Onboard the ship's first aid teams assessed his condition and found him to be in a state of shock and cold, but otherwise unhurt.

The yachtsman was cared for onboard until a rescue helicopter arrived on scene a short time later. He was winched from the cargo deck to safety and transported to hospital in Great Yarmouth for further assessment.

HMS Mersey's Commanding Officer, Lt Cdr Mark Anderson, said: 'I am immensely proud of how my ship's company responded to this distress call in challenging conditions. The ship was able to re-role from core fishery protection duties to search and rescue operations in a matter of minutes.

'I am pleased that we were able to rescue the casualty from the water and render first aid treatment as the yachtsman was in a perilous situation and understandably in a state of some shock but should make a full recovery.'

The River Class patrol ship had been on routine fishery protection duties off the Yarmouth coast when she heard the frantic mayday call from the yacht Pimpernel.

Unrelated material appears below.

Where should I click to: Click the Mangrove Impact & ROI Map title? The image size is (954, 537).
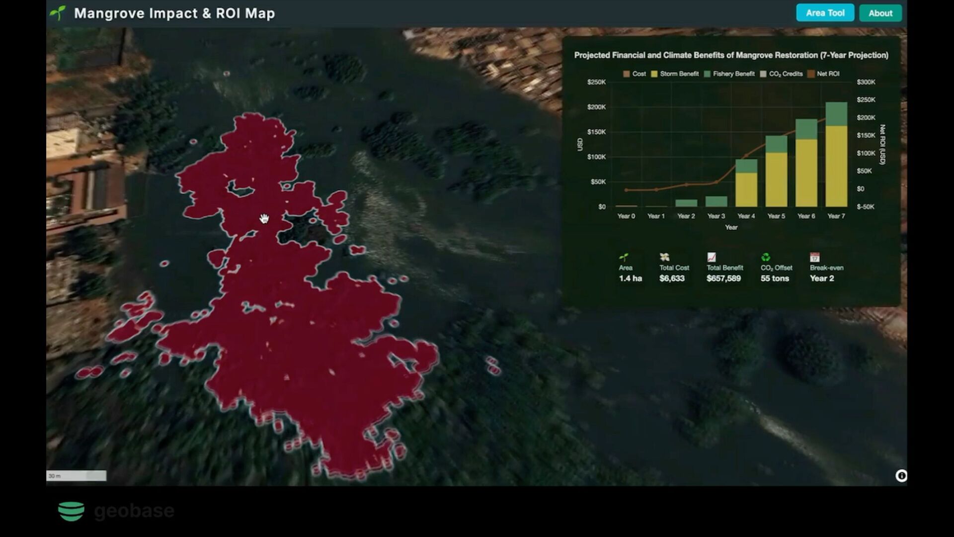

Information was limited at the time, and the only known facts relayed to the crew were that the vessel was on fire and that it was possibly in the area.

The crew worked with other vessels in the vicinity to identify the location of the yacht, and raced to the scene to offer assistance.

En route, the ship's company prepared fire fighting, first aid and search and rescue teams ready to assist.

HMS Mersey is one of the three ships which make up the RN's Fishery Protection Squadron enforcing on a daily basis UK and EU fisheries legislation in order to ensure the long term sustainability of the UK fishing grounds.

In addition, the three UK-based ships are the only Government vessels (excluding the nuclear deterrent) on permanent patrol around the UK, contributing to the policing of UK waters and delivering an intrinsic element of the UK's maritime security.